* [Task objective]
As the answer, give a copy of each line below that includes the word "Training".

* [Data for the task]
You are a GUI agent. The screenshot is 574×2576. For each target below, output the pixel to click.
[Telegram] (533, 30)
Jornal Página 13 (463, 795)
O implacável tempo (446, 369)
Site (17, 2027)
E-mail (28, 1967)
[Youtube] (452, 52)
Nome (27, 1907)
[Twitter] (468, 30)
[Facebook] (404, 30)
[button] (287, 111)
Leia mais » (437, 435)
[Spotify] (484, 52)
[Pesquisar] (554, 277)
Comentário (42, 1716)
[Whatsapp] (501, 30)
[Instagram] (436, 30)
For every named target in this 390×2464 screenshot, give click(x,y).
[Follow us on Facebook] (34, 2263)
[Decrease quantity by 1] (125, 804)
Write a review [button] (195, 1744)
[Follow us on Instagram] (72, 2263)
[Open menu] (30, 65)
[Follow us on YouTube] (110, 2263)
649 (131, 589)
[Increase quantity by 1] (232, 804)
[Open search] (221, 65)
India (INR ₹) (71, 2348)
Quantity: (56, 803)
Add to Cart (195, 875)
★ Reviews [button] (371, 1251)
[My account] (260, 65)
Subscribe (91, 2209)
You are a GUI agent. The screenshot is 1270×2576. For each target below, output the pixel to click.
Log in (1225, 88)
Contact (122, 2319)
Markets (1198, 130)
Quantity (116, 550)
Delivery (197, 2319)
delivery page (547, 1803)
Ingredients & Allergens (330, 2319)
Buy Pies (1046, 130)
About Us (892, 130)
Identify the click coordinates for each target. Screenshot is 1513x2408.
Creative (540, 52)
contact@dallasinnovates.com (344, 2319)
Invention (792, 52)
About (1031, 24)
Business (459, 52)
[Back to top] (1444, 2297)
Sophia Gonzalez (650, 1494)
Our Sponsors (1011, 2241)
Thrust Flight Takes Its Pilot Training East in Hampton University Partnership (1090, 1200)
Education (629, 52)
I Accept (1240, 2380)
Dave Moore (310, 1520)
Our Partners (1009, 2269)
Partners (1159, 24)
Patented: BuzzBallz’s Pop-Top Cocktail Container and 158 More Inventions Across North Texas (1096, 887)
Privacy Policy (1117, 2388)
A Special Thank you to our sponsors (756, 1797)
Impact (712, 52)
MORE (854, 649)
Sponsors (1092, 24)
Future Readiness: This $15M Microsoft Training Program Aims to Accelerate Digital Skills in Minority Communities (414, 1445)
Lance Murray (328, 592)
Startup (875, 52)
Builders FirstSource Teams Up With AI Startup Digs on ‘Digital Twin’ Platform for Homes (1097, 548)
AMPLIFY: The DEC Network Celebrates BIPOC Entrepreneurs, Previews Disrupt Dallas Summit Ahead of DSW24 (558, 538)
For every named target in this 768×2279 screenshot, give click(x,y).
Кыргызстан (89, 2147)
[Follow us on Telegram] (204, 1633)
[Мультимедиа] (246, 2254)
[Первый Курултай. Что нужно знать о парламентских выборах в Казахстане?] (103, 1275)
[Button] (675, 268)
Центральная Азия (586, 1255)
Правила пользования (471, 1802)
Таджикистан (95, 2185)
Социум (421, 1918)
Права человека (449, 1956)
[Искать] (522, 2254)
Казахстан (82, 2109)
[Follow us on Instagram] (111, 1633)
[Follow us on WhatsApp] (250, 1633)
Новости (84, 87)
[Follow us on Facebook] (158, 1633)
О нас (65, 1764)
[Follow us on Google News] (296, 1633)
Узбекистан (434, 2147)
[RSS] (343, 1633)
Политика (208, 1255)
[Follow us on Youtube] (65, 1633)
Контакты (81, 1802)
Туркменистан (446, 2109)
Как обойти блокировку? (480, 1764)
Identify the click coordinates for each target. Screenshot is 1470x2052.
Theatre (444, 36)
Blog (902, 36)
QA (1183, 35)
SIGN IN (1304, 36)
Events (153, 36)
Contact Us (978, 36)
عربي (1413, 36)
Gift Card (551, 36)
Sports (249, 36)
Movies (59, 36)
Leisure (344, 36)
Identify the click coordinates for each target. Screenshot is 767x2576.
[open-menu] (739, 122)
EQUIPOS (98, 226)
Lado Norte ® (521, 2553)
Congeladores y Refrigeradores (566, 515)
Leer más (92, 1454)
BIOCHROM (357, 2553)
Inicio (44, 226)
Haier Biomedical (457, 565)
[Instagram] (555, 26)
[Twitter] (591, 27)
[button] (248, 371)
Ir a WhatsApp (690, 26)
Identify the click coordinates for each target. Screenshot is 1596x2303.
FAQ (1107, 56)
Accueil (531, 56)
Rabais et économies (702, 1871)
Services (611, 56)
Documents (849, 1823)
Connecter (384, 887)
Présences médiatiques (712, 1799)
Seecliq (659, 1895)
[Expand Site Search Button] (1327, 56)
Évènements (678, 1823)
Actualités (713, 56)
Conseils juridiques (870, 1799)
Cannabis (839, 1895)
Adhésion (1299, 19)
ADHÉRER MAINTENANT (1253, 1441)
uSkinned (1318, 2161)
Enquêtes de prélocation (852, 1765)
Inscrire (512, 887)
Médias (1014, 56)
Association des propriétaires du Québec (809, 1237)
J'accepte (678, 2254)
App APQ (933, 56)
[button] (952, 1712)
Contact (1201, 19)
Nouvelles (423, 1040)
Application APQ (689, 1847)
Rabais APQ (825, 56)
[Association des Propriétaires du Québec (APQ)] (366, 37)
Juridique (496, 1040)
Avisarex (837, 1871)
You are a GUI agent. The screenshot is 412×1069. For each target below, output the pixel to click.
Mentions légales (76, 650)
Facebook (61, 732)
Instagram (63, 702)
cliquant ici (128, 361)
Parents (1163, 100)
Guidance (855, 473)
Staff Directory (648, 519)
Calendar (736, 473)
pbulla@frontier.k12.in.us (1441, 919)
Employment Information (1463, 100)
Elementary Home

* [Reply to the task]
Thrust Flight Takes Its Pilot Training East in Hampton University Partnership (1090, 1200)
Future Readiness: This $15M Microsoft Training Program Aims to Accelerate Digital Skills in Minority Communities (414, 1445)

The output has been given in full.